By Lethbridge Herald Opinion on May 12, 2021.
Suggestions that the federal government’s controversial Bill C-10 might allow the Canadian Radio-television and telecommunications Commission (CRTC) to impose “discoverability” regulations on individuals who cultivate a large online following has touched off a campaign of protest against the legislation.
Heritage Minister Steven Guilbeault has now clarified his statement, indicating the CRTC will not be involved in regulating an everyday user’s content, but could have discoverability powers for online content for users who have viewers in the millions, are generating significant revenue through social media, or are “acting like broadcasters.”
Free speech champions, industry and Internet experts and members of Parliament latched on to the legislation over the weekend after Guilbeault had suggested highly-followed accounts generating revenue could be considered broadcasting by the CRTC, and might face regulations.
Criticism of this allusion – which the minister has tried to clarify, although many questions appear to linger – has been swift, with many suggesting establishing any threshold for when an Internet following with uploaded content from an individual becomes a broadcaster will be plagued with pitfalls for individual freedoms, and nearly impossible to determine given the myriad differences that might present themselves with each individual case.
Removed from C-10 was a section that exempted an individual’s online content or programs uploaded by users, and it was this move that originally prompted free speech advocates to cry foul over the legislation.

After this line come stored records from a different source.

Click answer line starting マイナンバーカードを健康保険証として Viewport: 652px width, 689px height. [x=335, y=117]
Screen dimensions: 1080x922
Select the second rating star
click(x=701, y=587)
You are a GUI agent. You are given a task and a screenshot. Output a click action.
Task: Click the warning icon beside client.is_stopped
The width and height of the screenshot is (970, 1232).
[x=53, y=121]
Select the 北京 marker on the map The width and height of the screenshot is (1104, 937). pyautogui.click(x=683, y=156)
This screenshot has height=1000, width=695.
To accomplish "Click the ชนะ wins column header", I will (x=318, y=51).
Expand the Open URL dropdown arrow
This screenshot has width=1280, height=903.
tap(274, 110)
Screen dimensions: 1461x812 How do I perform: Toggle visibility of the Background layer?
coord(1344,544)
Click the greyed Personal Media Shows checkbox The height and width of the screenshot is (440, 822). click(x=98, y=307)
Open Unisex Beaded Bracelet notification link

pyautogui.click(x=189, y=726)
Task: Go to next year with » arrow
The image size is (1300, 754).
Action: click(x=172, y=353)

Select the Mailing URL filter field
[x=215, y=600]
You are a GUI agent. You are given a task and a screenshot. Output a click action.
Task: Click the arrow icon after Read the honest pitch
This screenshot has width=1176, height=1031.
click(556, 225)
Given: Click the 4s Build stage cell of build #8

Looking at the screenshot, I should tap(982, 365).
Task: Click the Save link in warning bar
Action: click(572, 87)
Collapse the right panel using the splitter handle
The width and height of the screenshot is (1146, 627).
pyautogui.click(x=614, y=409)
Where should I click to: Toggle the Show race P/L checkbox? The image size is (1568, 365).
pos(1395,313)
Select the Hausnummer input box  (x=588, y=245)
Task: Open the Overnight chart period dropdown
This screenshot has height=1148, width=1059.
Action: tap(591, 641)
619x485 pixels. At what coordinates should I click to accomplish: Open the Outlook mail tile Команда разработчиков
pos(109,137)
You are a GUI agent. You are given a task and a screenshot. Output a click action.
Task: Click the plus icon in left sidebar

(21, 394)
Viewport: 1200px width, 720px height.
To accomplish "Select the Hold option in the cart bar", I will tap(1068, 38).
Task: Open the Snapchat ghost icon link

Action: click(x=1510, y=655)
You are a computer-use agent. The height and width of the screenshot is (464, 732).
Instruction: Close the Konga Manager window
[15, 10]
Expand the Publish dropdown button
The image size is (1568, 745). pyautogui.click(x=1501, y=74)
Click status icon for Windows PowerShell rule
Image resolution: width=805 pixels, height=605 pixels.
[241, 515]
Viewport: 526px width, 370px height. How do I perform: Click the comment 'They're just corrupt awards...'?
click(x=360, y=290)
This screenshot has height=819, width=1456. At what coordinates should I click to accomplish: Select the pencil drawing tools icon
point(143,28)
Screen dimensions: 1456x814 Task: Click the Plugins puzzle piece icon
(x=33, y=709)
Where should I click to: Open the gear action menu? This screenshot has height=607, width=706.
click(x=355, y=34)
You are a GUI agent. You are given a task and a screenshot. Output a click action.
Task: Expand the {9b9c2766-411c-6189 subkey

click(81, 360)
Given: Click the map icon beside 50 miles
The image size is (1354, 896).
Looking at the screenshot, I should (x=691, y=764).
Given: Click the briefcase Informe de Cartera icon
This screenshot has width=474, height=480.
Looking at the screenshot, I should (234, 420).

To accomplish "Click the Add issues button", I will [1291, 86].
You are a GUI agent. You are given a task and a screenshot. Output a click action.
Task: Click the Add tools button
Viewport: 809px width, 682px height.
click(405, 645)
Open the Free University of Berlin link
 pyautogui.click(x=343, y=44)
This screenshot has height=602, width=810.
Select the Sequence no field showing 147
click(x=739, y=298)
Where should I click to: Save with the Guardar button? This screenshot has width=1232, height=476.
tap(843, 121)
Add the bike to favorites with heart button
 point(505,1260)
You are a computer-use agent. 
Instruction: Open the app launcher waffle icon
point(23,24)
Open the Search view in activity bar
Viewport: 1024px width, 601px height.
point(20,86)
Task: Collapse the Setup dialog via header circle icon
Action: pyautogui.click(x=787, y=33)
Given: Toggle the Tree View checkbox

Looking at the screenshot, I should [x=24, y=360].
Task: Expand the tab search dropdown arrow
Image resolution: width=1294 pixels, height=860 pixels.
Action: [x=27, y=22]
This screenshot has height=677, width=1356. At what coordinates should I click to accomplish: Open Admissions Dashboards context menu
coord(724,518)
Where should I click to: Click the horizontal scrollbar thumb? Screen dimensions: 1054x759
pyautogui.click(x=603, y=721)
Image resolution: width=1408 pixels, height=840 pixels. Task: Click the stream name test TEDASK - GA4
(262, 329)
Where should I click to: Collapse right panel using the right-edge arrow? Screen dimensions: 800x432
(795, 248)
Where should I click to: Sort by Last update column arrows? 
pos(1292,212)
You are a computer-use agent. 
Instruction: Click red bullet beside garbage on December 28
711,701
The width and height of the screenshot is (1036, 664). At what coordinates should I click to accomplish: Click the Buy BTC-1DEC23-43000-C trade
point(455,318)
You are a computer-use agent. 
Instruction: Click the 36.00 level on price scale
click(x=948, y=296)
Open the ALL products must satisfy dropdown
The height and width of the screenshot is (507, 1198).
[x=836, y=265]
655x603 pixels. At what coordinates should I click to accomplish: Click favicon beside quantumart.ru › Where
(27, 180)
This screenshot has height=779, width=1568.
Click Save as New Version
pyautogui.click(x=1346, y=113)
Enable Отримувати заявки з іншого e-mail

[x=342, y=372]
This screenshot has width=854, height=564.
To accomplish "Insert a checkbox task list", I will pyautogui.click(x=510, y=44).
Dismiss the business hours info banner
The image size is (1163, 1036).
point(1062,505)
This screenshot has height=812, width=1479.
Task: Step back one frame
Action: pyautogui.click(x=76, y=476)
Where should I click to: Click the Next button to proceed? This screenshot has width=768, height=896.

Rather than reinstate the section and end up with political egg on their faces, the Liberals have opted for a new amendment that appears to attempt to mitigate fears that audio or video content will come under the CRTC’s scrutiny, but critics are saying this doesn’t go far enough.
Lost in the mix of this storm of criticism is one of the original intents of Bill C-10, which aims to make web giants like Google and Facebook pay their fair share to content generators – among them media like the Lethbridge Herald – for use of their material on news aggregate sites and other online platforms.
While issues involving potential limits on freedom of speech should never be shuffled under the rug, it’s important to remember that if online giants – which eat up close to 80 per cent of advertising in Canada according to some measurements – are not held to account and forced to pay a share for their use of material, we will only see more struggling media and other content generators crushed under that wheel.
And make no mistake, once that media landscape has been thoroughly decimated – as is happening to so-called “legacy” media in a slow drip-drip for many years past – there will be extremely limited diversity, and few alternatives, to the content of the news that we will receive from these online giants. Would a media monopoly be preferable to a robust and diverse media landscape in Canada?